### Dataset extract
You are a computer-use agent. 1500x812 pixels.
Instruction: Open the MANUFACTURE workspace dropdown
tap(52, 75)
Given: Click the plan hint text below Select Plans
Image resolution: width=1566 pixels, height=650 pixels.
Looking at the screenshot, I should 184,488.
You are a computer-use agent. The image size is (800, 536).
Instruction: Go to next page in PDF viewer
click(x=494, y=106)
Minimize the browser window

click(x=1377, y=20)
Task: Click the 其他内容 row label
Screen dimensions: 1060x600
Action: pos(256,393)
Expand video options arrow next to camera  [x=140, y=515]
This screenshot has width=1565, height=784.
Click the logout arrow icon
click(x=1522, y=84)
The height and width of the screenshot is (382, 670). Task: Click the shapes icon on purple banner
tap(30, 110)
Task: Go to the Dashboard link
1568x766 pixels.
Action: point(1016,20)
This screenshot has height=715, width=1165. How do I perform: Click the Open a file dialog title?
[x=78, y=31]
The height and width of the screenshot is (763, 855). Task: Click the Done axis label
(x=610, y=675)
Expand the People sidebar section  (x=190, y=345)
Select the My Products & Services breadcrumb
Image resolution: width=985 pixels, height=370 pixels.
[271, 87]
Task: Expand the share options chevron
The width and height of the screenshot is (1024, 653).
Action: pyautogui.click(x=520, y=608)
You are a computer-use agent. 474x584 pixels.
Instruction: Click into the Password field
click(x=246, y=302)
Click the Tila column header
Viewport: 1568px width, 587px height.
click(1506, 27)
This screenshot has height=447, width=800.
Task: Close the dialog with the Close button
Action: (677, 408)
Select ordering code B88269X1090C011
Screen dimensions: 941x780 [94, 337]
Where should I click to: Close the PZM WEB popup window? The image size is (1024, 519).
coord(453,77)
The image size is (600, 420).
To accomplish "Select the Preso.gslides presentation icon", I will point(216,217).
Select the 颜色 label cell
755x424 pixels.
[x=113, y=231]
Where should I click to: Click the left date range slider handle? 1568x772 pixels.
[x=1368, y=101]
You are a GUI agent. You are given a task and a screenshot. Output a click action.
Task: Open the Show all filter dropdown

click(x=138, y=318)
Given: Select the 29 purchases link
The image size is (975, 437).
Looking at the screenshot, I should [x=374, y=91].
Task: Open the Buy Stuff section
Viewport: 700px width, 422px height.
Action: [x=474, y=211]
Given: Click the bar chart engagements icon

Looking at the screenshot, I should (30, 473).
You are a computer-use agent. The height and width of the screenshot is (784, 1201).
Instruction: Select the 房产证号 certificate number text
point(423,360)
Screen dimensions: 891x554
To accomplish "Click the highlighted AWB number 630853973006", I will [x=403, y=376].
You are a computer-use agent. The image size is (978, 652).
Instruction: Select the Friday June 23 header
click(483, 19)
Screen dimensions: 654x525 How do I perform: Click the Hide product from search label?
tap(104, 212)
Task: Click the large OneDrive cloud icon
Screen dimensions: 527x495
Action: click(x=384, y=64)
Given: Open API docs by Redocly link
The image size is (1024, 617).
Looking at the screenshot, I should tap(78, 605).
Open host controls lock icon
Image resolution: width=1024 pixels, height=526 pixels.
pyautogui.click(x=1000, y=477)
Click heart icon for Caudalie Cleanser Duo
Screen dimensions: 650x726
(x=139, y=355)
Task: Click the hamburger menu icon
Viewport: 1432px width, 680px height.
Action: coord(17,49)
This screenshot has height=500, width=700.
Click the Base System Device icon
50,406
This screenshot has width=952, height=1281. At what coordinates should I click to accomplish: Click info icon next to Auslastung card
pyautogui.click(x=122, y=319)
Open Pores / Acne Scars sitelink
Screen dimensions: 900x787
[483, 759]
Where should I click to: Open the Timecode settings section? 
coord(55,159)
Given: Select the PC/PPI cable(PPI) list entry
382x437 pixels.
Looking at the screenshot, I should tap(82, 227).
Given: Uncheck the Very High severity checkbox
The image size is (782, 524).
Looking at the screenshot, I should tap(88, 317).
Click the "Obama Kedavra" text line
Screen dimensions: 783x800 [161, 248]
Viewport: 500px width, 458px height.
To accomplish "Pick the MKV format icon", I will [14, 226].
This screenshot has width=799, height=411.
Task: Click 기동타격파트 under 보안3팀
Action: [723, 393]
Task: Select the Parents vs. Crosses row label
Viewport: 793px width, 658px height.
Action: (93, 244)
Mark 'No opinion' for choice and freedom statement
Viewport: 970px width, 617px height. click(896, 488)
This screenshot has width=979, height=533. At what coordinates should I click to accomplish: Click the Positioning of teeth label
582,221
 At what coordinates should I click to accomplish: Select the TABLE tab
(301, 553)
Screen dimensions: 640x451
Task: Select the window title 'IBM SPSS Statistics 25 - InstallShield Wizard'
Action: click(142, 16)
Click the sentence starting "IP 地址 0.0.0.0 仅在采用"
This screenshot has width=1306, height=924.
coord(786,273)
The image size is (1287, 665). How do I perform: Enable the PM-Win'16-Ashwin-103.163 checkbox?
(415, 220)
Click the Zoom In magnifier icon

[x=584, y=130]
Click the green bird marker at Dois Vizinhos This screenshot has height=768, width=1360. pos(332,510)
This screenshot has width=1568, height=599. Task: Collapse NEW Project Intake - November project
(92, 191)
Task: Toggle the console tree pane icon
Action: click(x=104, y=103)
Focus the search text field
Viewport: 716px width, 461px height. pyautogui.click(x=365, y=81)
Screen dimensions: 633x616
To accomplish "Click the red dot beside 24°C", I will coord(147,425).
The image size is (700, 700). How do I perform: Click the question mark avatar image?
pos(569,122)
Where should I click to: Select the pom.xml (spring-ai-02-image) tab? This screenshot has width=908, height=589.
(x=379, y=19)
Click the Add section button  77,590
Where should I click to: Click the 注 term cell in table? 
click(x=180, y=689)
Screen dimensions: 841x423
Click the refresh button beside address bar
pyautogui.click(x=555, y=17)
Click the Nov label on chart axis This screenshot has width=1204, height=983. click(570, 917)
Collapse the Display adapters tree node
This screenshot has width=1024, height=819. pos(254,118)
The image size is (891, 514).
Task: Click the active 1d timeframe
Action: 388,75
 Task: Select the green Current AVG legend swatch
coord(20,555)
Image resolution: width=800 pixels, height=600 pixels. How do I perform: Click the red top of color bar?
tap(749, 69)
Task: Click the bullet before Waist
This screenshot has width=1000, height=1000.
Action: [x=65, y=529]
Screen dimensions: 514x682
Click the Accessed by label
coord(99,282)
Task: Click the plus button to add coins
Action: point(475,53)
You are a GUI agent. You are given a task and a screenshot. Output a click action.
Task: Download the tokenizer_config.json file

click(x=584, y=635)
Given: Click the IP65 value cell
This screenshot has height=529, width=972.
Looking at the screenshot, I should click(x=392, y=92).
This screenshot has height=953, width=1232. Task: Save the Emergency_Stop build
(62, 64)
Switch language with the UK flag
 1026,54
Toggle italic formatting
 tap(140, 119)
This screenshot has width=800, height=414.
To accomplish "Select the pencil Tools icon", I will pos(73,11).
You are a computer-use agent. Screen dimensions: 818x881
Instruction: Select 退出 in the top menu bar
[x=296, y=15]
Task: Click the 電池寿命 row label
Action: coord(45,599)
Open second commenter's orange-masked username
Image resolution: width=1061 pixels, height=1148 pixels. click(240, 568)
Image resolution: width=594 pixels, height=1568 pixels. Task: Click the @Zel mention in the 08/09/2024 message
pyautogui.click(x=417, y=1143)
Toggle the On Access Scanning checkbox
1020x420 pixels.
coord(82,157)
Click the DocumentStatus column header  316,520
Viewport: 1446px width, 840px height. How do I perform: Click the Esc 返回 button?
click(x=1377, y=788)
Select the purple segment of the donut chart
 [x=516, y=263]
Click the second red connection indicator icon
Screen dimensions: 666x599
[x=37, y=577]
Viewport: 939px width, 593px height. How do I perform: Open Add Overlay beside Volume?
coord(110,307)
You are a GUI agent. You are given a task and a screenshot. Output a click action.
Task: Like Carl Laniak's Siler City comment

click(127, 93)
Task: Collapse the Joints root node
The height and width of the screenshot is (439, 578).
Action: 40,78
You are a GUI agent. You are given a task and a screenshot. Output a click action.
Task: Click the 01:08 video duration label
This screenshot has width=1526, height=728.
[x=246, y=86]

### Assigned task
The word "video" may appear in several lines of the data; copy every line where it does.

### Exercise result
Expand video options arrow next to camera  [x=140, y=515]
Task: Click the 01:08 video duration label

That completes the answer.